INSTRUCTIONS FOR THE TASK.
Restate the data word for word. Leave the pictures out.

SOURCE DATA.
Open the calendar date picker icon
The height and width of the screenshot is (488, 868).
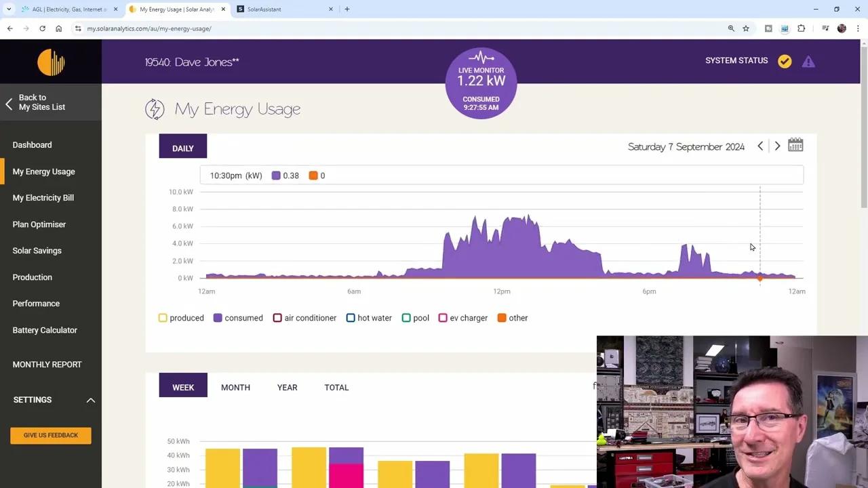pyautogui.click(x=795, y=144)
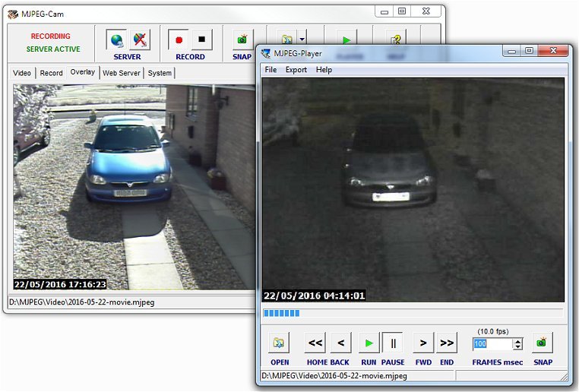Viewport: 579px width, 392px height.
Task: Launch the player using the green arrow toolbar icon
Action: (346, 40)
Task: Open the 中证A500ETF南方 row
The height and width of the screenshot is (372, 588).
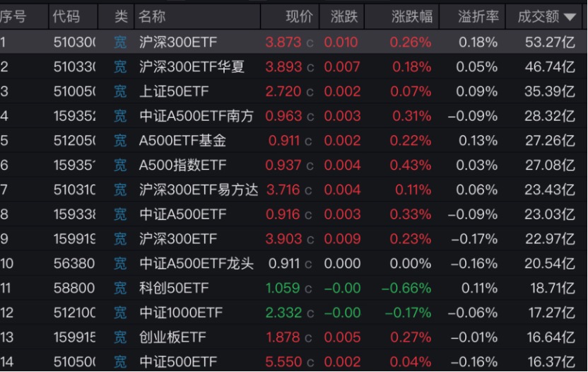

FINISHED EXERCISE.
Open the calendar date picker icon
The height and width of the screenshot is (488, 868).
pyautogui.click(x=795, y=144)
Viewport: 579px width, 392px height.
Task: Launch the player using the green arrow toolbar icon
Action: (346, 40)
Task: Open the 中证A500ETF南方 row
The height and width of the screenshot is (372, 588).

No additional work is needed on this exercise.